The metaphor of the journey is so fundamental, so much a part of our collective
unconscious, its appeal is not limited to high literature. In 1970, we all joined Cat
Stevens ‘‘on the road to find out,’’ and we hear the metaphor reduced to cliché in
countless commencement speeches every year: ‘‘life’s journey,’’ ‘‘the paths you will
take,’’ ‘‘the long road of life.’’ Even these depredations it survives. The ubiquitous,
perhaps even promiscuous, character of the metaphor is such that, in the course
of writing this paper, I continued to stumble on examples in unexpected places.
One morning, I entered the building in which my office is located and noticed in
the lobby a placard advertising a presentation by Col. (ret) William T. (‘‘Bill’’)
Saunders. ‘‘Are you stuck in traffic?’’ queried the headline, the answer guaranteed
from virtually all Atlantans being ‘‘Yes.’’ ‘‘All of us are on the journey of life,’’ the
advertisement continued, ‘‘but most of us are stuck in traffic.’’ Though a long way
from Homer or the King James Bible or Bunyan, there is a fundamental kinship
between those stories and Col. Saunders’s promotional material.
A critical element of the journey metaphor, the element that distinguishes the
journey from mere movement, is purpose. The idea of progress has no application
to a walk in the park, but journeys are decidedly teleological. To return to Frye’s
definition, a journey is ‘‘directed movement in time through space.’’10 Even if
unknown at the outset, journeys have a direction and a destination; reward—whether
Yeats’s desire to dine with Landor and Donne or Housman’s promise of sleep to his
war-weary soldier—lies at journey’s end, in completion. Homer’s Odyssey chronicles
Barack Obama and America’s Journey 91
the long-delayed return of Ulysses to his home in Ithaca, his family, and his people.

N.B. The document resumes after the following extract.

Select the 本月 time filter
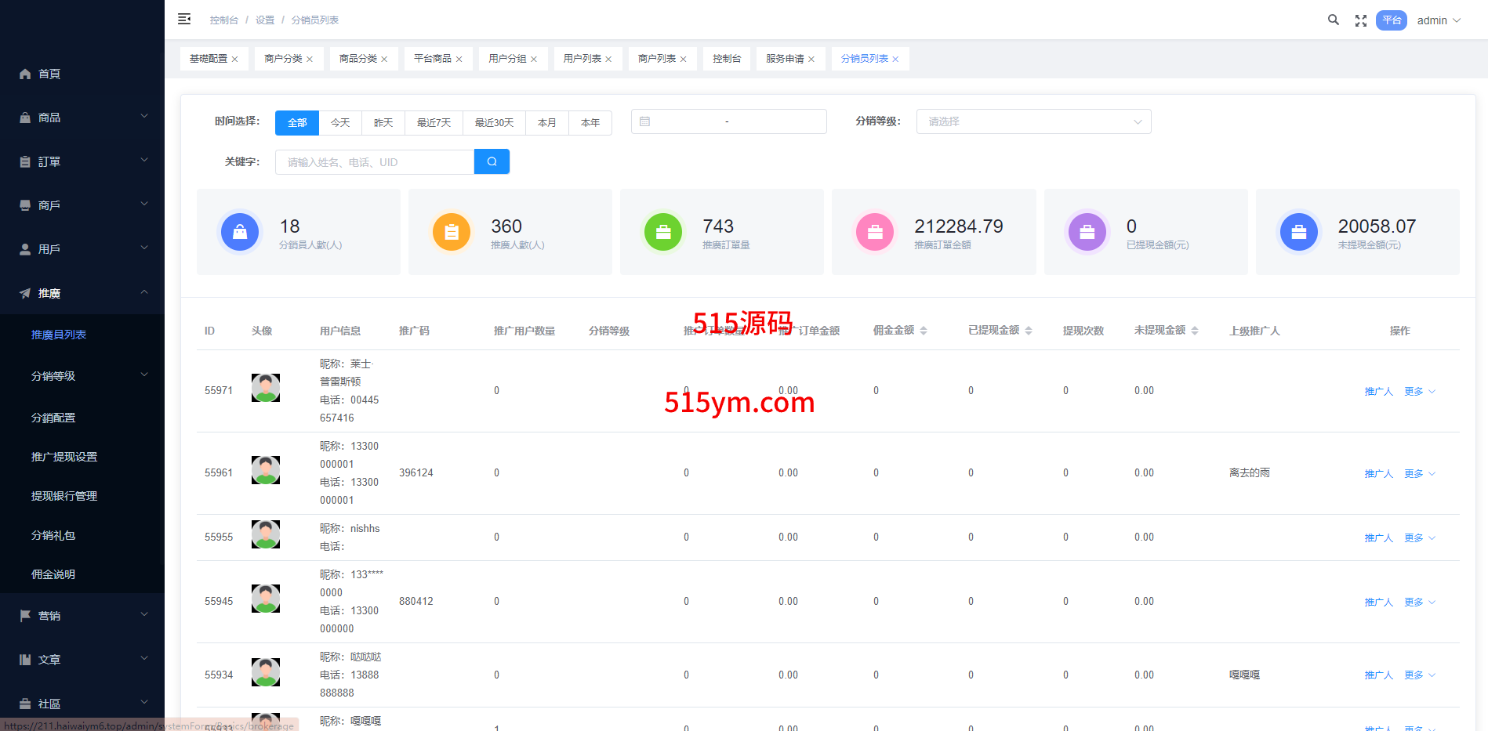1488x731 pixels. 546,123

In the Exodus story, Moses is ordered by God to lead the Israelites out of Egypt to ‘‘a
land of milk and honey’’ that God has saved for them. Hermann Stelzner explored
the quest as a specialized form of the journey, one in which a presumably precious
object (a thing, a person) must be sought and possessed, but the true value of which
could only be known in the conclusion of the search.11 Even when the purpose of
the journey is unknown to or not understood by the journeyer, as is the case with
Siegfried in Wagner’s Ring, the presence of a divine purpose provides direction.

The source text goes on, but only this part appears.